Not one of the tragic deaths or horrific injuries inflicted by terrorists in recent times in the UK could have been prevented had a national identity card scheme been in place.  The identities of the bombers and would-be bombers of the London transport system in 2005 were quickly established. The identities of the murderers of Lee Rigby were never an issue.

Lord Reid, the Labour Party Home Secretary who introduced the UK ID card scheme that was swiftly stopped by the Coalition government, argued that European countries had national identity cards so why don’t we?  There are two answers.

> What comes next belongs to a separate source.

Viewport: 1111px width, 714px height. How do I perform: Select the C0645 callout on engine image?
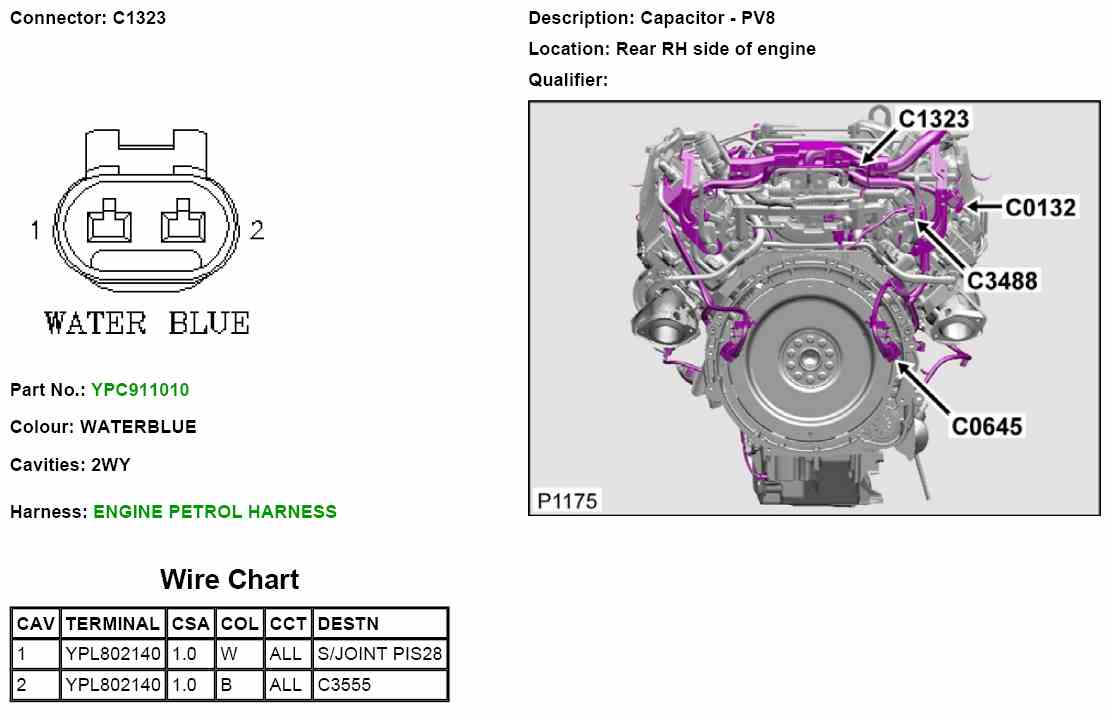click(986, 427)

If we were part of the Schengen Agreement, allowing the freedom to travel between European Countries without passport checks and bearing in mind the porous nature of Europe’s external borders and the current terrorist threat, there would be more of a pragmatic case for an ID card scheme.  I think we are as likely to join the Schengen Agreement in the foreseeable future as we are to join the Euro.  Thanks to Liberal Democrats in the coalition government, the policing of the U.K. border has been strengthened to obviate the need for a national identity card scheme.

The second answer is Paris. Despite the requirement of all the European Countries through which the alleged mastermind of the Paris attacks passed, that everyone must carry an identity card, his free movement from Syria through Greece and intermediate countries to France made no difference to his ability to coordinate such a murderous atrocity. In any event, unless it is a requirement in Syria to carry an ID card and unless he decided to comply with that requirement, the fact that there was a compulsory national identity card scheme in the countries he travelled through, it would have made no difference.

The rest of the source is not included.